Principles of Microeconomics – news video feed and some commentary

So the Fall semester has begun. I show YouTube clips in my class and discuss them. If you’re interested in following along, the playlist is here and will expand as the semester goes:

http://www.youtube.com/playlist?list=PL7B5C6A1491718E93

In the first class, I talked about texting campaign contributions, Rio drug gangs banning crack, and football players going on diets.

First, texting campaign contributions.

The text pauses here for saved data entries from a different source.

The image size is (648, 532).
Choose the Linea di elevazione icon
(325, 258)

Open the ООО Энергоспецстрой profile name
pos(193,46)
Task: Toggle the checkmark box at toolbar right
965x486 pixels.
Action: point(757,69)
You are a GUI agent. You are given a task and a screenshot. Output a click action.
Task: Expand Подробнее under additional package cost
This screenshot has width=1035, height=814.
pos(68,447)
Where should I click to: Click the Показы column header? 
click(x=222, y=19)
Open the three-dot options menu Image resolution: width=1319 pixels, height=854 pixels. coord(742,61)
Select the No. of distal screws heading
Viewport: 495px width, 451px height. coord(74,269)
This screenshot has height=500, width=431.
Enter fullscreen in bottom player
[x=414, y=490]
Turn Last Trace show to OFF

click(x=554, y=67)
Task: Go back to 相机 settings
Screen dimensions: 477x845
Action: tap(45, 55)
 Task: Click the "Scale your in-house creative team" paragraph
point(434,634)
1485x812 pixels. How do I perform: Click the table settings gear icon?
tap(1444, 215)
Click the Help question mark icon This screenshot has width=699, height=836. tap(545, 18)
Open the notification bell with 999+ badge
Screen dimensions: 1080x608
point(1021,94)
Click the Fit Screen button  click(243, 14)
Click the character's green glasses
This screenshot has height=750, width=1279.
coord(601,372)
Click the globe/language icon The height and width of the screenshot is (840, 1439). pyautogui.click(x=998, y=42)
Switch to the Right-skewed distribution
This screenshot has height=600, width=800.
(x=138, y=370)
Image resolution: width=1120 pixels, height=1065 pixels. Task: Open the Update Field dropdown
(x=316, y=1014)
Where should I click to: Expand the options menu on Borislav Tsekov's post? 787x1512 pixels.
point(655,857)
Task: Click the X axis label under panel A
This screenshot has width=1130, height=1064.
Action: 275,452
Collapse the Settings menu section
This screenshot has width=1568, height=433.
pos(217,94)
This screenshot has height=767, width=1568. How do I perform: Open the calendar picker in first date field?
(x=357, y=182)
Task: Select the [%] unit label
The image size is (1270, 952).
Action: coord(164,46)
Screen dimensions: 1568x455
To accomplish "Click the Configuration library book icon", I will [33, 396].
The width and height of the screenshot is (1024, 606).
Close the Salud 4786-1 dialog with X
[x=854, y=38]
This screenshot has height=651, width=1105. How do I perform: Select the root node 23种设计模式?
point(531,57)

The goal here, presumably, is to drive down the transaction cost of contributing–or at least the psychic transaction cost borne by the contributor.

A few things worth noting: this is probably aiming at people for whom texting is a regular activity–so read: younger.

Second, the contributions are for $10, which is not very much, so this is probably aiming at some kind of “warm-glow” giving, which when aggregated can really add up; the danger being that if people are substituting texting donations for $25 checks, then the campaigns are in trouble.

Finally, the transaction costs here are actually really high–the video said 40% if I recall. That means that even if these are substituting for $7 checks, the campaigns are in trouble. Unless there are some sort of external benefits of voter engagement or something, but yeah…I’m curious whether this is a flash in the pan or a new way of giving that pans out.

Second on the list, the most powerful drug gang in Rio bans the sale of crack cocaine. This one’s a little harder to parse. Presumably, if they were successfully selling crack, they were doing so at a profit. So why would they ban it?

One possibility is that they’re worried that they will lose their customers to death and destitution. A captive market is a good thing but not if they die or have no money. The intertemporal tradeoff of money now v. money later is at the root of a lot of economic decisions. The crazy thing is this means that somebody ran the numbers (well, or at least thought about it) and decided that getting customers addicted to crack is a bad investment.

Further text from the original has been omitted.